1、「シモン、シモン。見なさい。サタンが、あなたがたを麦のようにふるいにかけることを願って聞き届けられました。」(31節)サタンが弟子たちに対して、何がしかの攻撃を仕掛けることがあるというのである。不気味と言えば不気味、そんなことはあって欲しくない、と誰もが願うことである。サタンに惑わされる時、シモンの信仰が揺らぎ、その信仰を失いかねないことを、主イエスはご存知であった。それで、「しかし、わたしは、あなたの信仰がなくならないように、あなたのために祈りました。だからあなたは、立ち直ったら、兄弟たちを力づけてやりなさい」と、彼に告げたのである。(32節)自分の弱さや愚かさを知っていたなら、主の思いやりに感謝するところである。けれども、彼は反論した。『主よ。ごいっしょになら、牢であろうと、死であろうと、覚悟はできております。』(33節)この強がりが、脆くも崩れ去ることを聖書は告げているが、この時、彼は自分の弱さに全く気づいてはいなかった。
2、主が共におられるなら、牢であろうと、死であろうと・・・との勇ましさであった。信仰深そうな言葉であり、自分の信仰は自分で保てるもの、自分の信仰心こそ、誰にも負けないと、誇ってもいた。(※マタイ26:33)しかし人が口にする、「覚悟はできております」との言葉ほど、脆いこともまた事実である。「大丈夫です」と言い張る時、本当は「大丈夫ではない」と発信しているのかもしれない。本人も気づかないままに・・・。主イエスは、シモンに、今度は「ペテロ。あなたに言いますが、きょう鶏が鳴くまでに、あなたは三度、わたしを知らないと言います」と言われた。(34節)「ペテロ」とはシモンに付けられたあだ名であった。「岩」または「巌」を意味する名前で、その名をもってしても、これから襲ってくる誘惑に、とても太刀打ちできない弱さのあることに、気づくよう言われていたのである。どんなに自分では大丈夫と、そう思っていても、サタンにふるわれる時、それに耐えられるのは、自分の力や決意にはよらないことだからである。主イエスに祈られて、そして支えられることがあって、弟子たちの信仰は保たれていたのである。

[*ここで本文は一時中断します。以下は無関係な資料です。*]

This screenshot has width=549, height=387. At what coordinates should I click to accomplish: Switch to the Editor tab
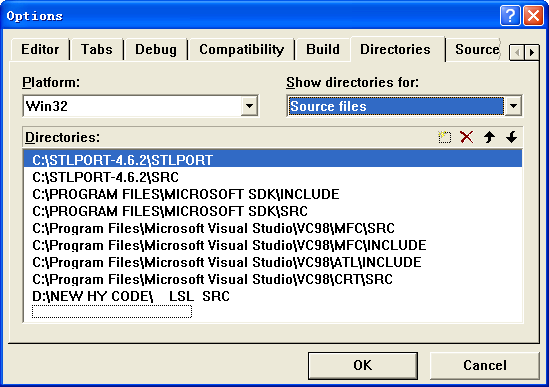[x=40, y=49]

3、主イエスは、一連の教えを締めくくるよう、かつて伝道に遣わされた時のことを思い出させて言われた。「しかし、今は、財布のある者は財布を持ち、同じく袋を持ち、剣のない者は着物を売って剣を買いなさい。」(35〜36節)以前と今では、状況が大きく変化し、今は「剣」が必要な時であることが告げられている。更に、聖書に預言されていることが、「わたしに必ず実現するのです。・・・」(37節)と語り、罪人の一人に数えられる、苦難の僕の死が、ご自分の身に及ぶことを告げておられた。(イザヤ53:12)ご自分がこの地上に来られた、その目的、その意味、それらが今こそ全て成就し、実現する時が迫っていると語られたのである。けれども弟子たちは、相も変わらず「主よ。このとおり、ここに剣が二ふりあります」と、「剣」を文字通りの剣とだけ考えていた。(38節)主イエスが「それで十分」と言われたのは、話がなかなか通じないまま、最早これまで・・・と言いたかったものと思われる。いよいよ十字架に向かうのに、今はこれまでにしようと、そう思われたのに違いない。主が言われた「剣」は、神の武具としての「剣」、神の言葉を心に蓄えること、神の御言葉に拠り頼む信仰に進むことの大事さを指していたのである。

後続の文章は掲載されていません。